Thomas H. Yardley, Cocoa, for Appellant.
No Appearance for Appellee.
The legal issue involved in this case is rather straightforward, but requires some context. When the parties were initially divorced, the final judgment did not set out a specific visitation schedule; instead, it provided for liberal visitation. Subsequently, the former husband petitioned for modification, seeking a structured visitation schedule. The trial court granted the petition and entered a schedule which provided the former husband with approximately forty-eight percent of the overnights of the year, a substantial amount of time pursuant to section 61.30(11)(b)10., Florida Statutes (2003). However, in reducing the former husband's support obligation, the trial court refused to lower his support obligation based upon the amount of days ordered in the new schedule. Rather, the court reduced the support amount based upon the former husband's historical exercise of visitation.
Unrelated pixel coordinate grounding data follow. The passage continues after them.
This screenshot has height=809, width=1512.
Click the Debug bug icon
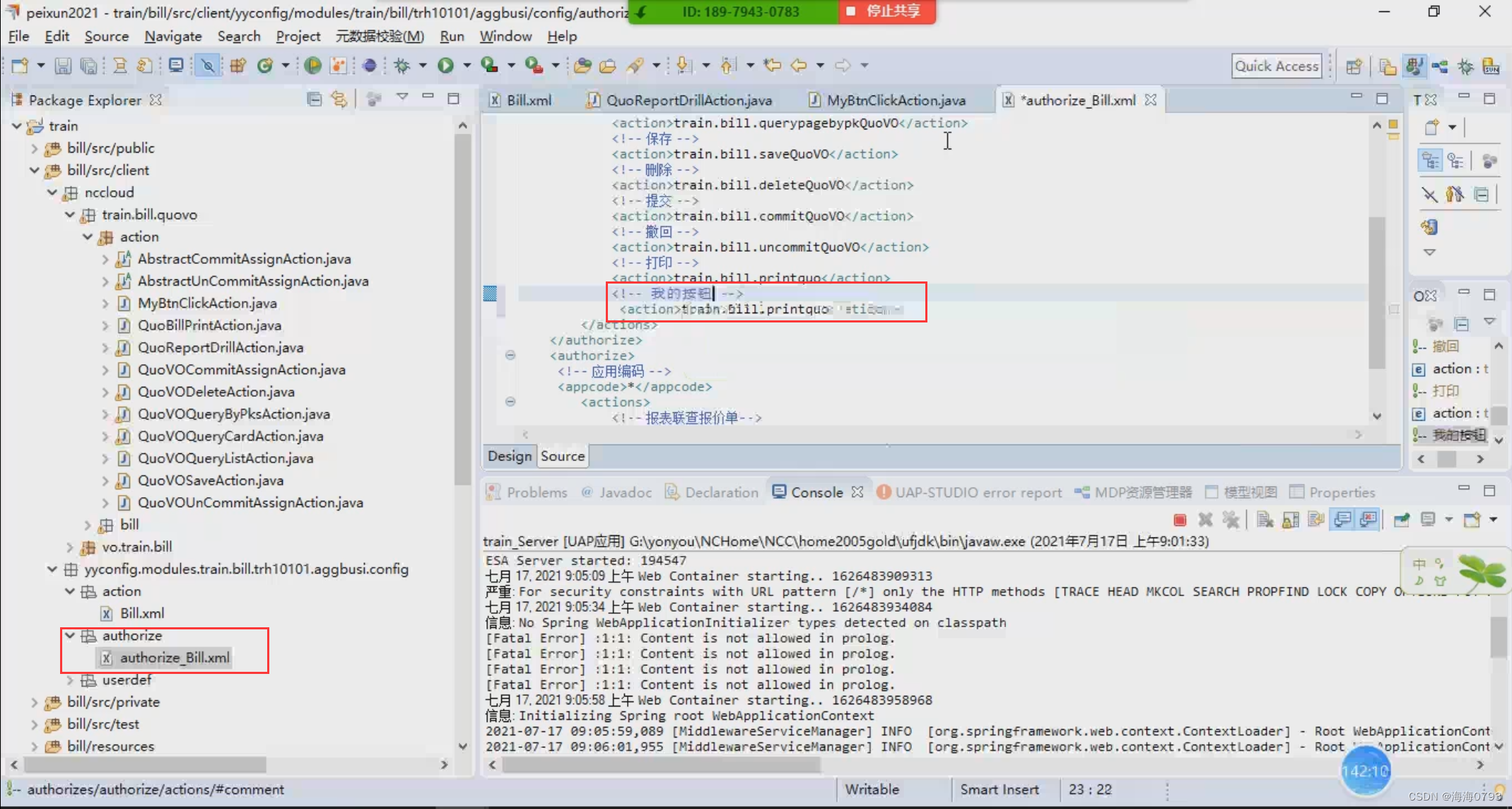[x=402, y=66]
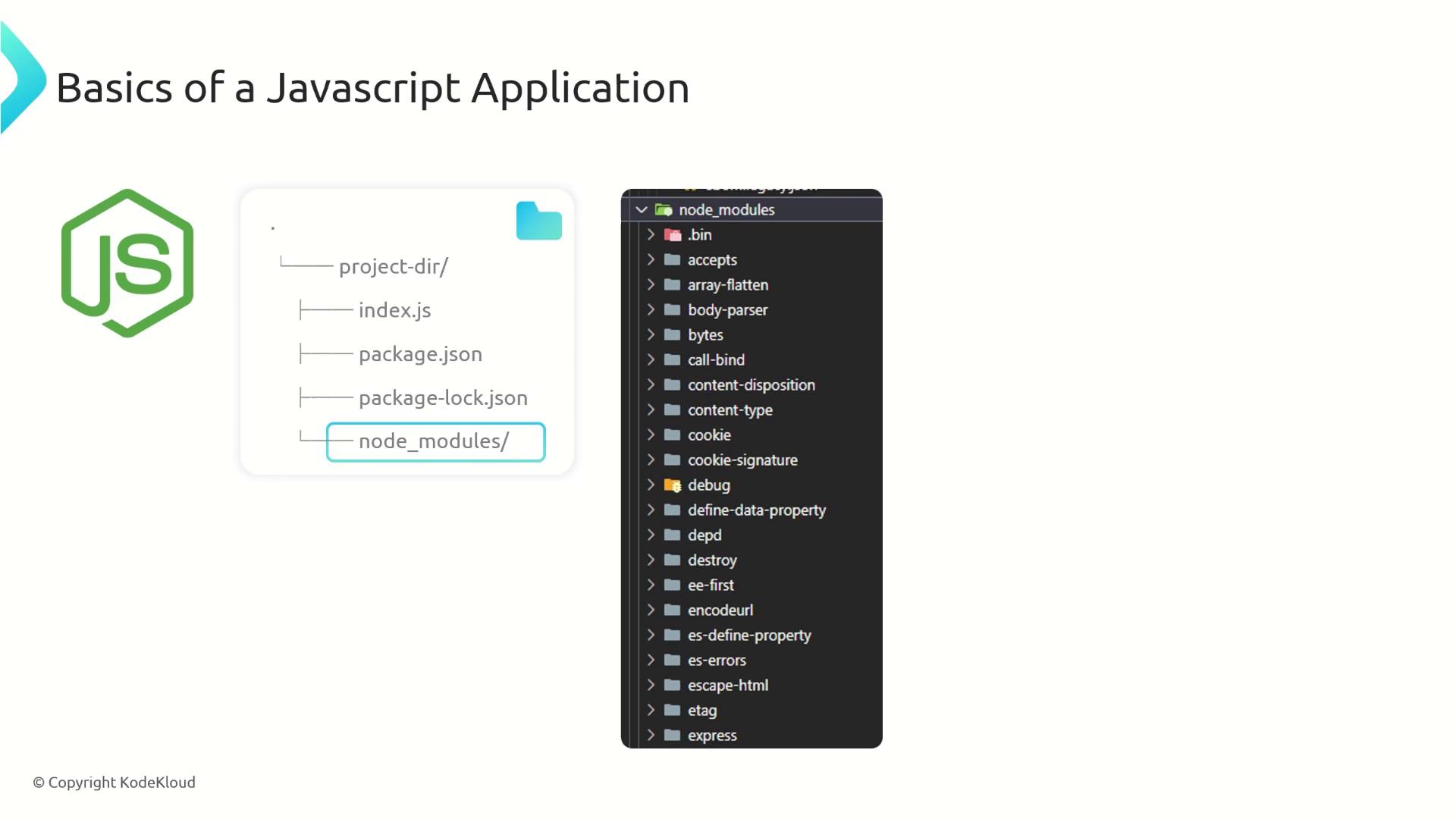
Task: Collapse the node_modules tree folder
Action: tap(642, 210)
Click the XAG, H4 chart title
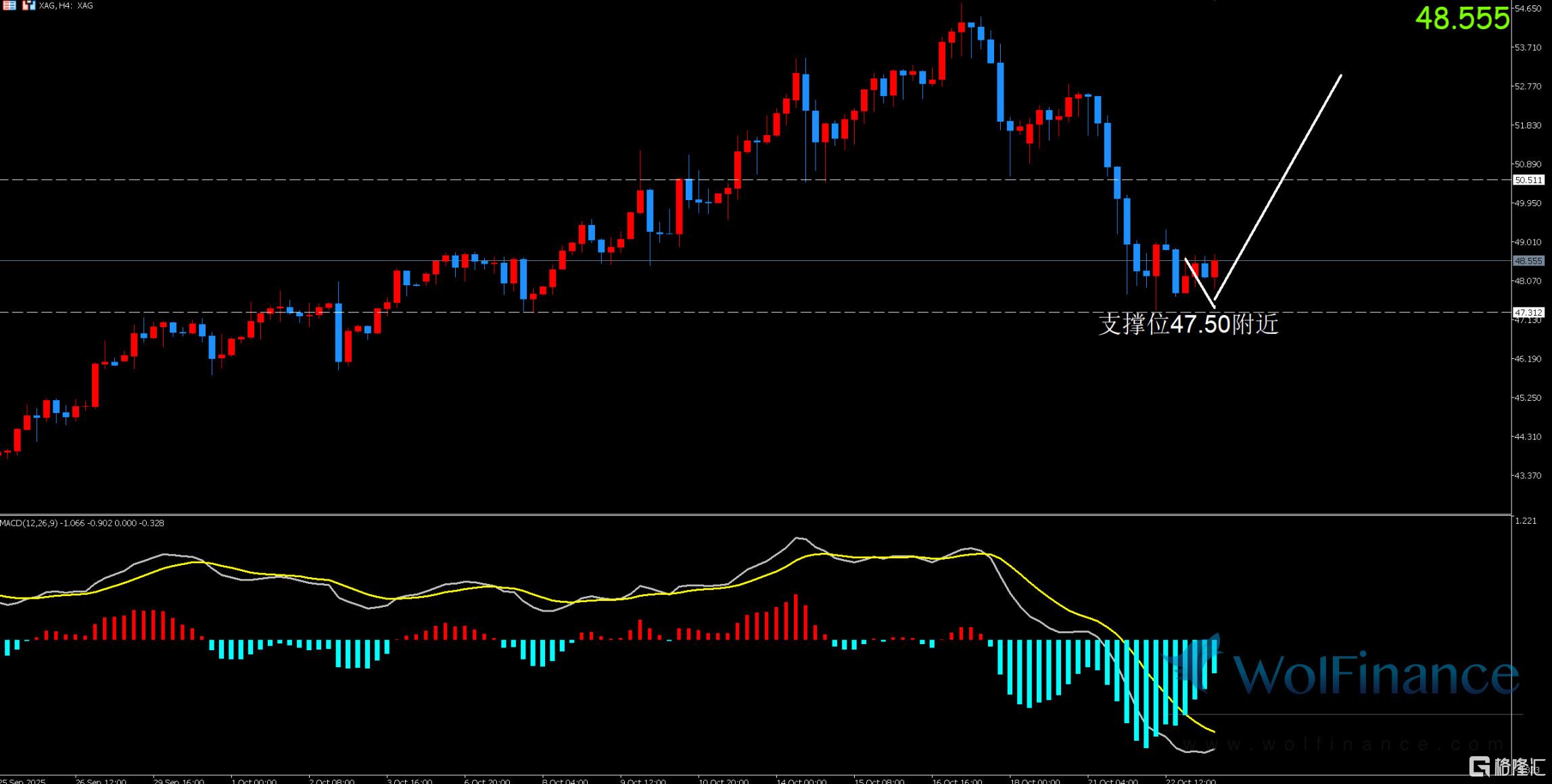This screenshot has height=784, width=1552. tap(67, 5)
On appeal, we reversed, finding the trial court erred in utilizing a historical methodology and holding the court should have reduced the child support obligation in accordance with the legislative substantial time formula under section 61.30(11)(b). Buhler v. Buhler, 913 So.2d 767, 769 (Fla. 5th DCA 2005). Prophetically, we noted:
If, in the future, the father does not regularly exercise at least 40 percent of
the overnight visits, the mother may seek a modification of child support pursuant to section 61.30(11)(c), Florida Statutes (2003), which considers a noncustodial parent's failure to exercise visitation as a substantial change of circumstances for purposes of modifying the award of child support, and provides for retroactive application back to the date that the father first failed to regularly exercise at least that level of visitation.
Virtually before the ink dried on the mandate, the former husband filed a petition for modification and the former wife a counter-petition, the substance of which are only tangentially relevant to the issues of this appeal. In July 2007, the former wife was allowed to amend her counter-petition. She sought to alter the previously ordered visitation schedule and for an increase in child support. The former wife averred that the former husband was not exercising the visitation set out in the supplemental final judgment and that she was entitled to an award of child support that did not provide for a reduction of support under section 61.30(11)(b). The former wife requested child support be recalculated retroactively to the first day of the month in which the former husband ceased to exercise visitation with the minor children.
A trial was conducted on the supplemental petitions. The trial court found the former husband ceased exercising his visitation in June 2006. However, the court awarded retroactive child support to July 2007, the date the former wife filed her amended counter-petition seeking a modification of support.
We previously held that application of section 61.30(11)(b) is mandatory. Seiberlich v. Wolf, 859 So.2d 570, 571 (Fla. 5th DCA 2003). Florida law mandates a reduction in child support whenever the non-custodial parent spends a " substantial amount of time" with the child. § 61.30(1)(a), Fla. Stat. (2006). It seems intuitive that, conversely, the failure to spend time with a child mandates forfeiture of the right to a reduction in child support. The Legislature has specifically provided that a parent's failure to exercise court-ordered or agreed-upon time-sharing, not caused by the other parent, resulting in the adjustment of child support " shall be deemed a substantial change of circumstances ...." § 61.30(11)(c), Fla. Stat. (2001). That modification is " retroactive to the date the noncustodial parent first failed to regularly exercise court-ordered or agreed visitation." Id.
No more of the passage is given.